Mini Games: There is a new mini game of sorts available for play called Points Pursuit on the current gen versions. It is similar to a regular game except that the scoring is based on yards gained, tackles, interceptions, touchdowns, and other things as well as arcade style gameplay and several random opportunities for double, triple, and quadruple points.

Skills: During regular gameplay, the user can look at his or her My Skills. My Skills keeps track of all the user controlled plays a player has made. For example, if you made a "user pick" with CB #1, then in the My Skills menu it will read CB #1 1 INT. My Skills is only available in the current gen versions.

Highlights: A new feature for the series are My Highlights, which users can use to save game replays and snap shots from previously played games and subsequently upload to EA Sports World GDC 2008 Coverage: Wrapping it Up. My Highlights are exclusive to next gen versions of the game.
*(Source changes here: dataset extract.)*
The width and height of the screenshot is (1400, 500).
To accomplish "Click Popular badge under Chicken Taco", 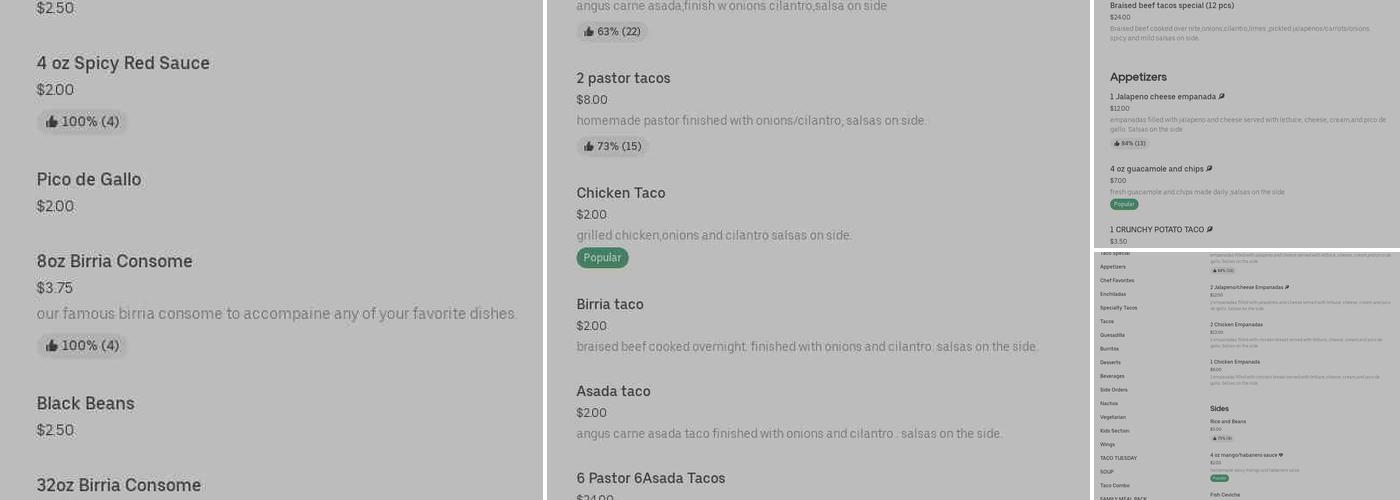I will [602, 258].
Award Tracking: My Shrine is another new addition which allows users to keep track of their trophies and accomplishments.
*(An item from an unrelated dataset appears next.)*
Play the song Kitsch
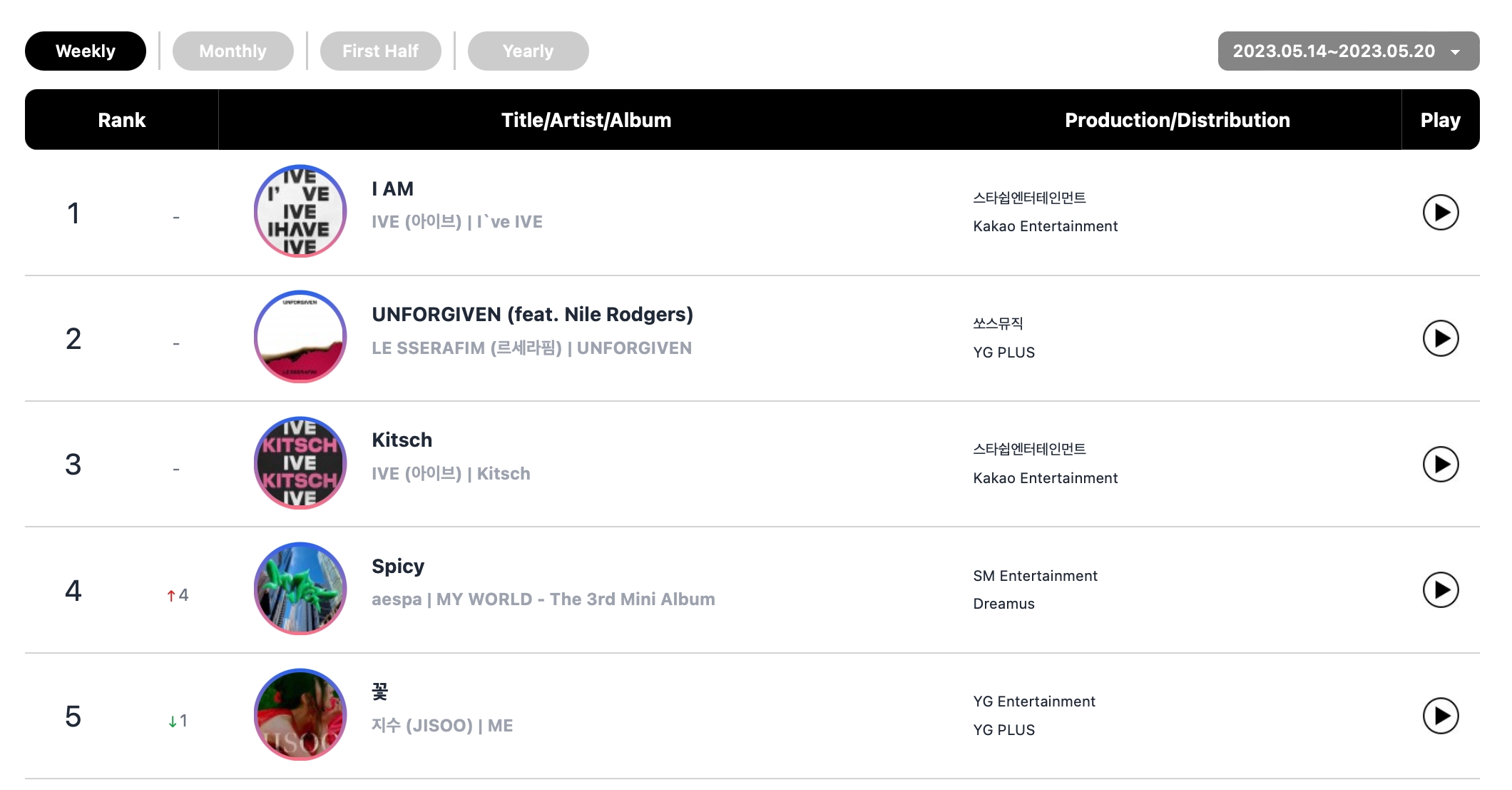Viewport: 1512px width, 790px height. [1440, 465]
Trick Plays: Inspired by the 2007 Fiesta Bowl, NCAA Football also introduces more trick plays than before. The hook and ladder (the name of the play on the cover, but dubbed the "circus" by Boise State) and statue of liberty play are both playable on this game in addition to a multitude of other trick plays including a flea flicker and halfback pass.

==Cover athlete==
On March 2, 2007, it was announced by EA Sports that Jared Zabransky was chosen as the cover athlete for the upcoming NCAA Football 08. The main reason cited for this decision was Zabransky's outstanding year with the Boise State Broncos and their win in the BCS Fiesta Bowl over Oklahoma as the second at-large team from a non-Bowl Championship Series conference. He is the second cover athlete in the NCAA Football series that went undrafted the next year, along with Nebraska QB Tommie Frazier.

==Demo==
A week before the game's release, EA Sports released an Xbox 360 and a PlayStation 3 demo for NCAA Football 08 on the Xbox Live Marketplace. It features a playable contest of the top two teams in the game - the USC Trojans and the Michigan Wolverines - in the Los Angeles Coliseum with two minute quarters.

==Reception==
NCAA Football 08 received generally positive reviews from critics for the PlayStation 3 and Xbox 360 versions, earning scores of 77/100 and 81/100 on Metacritic, respectively.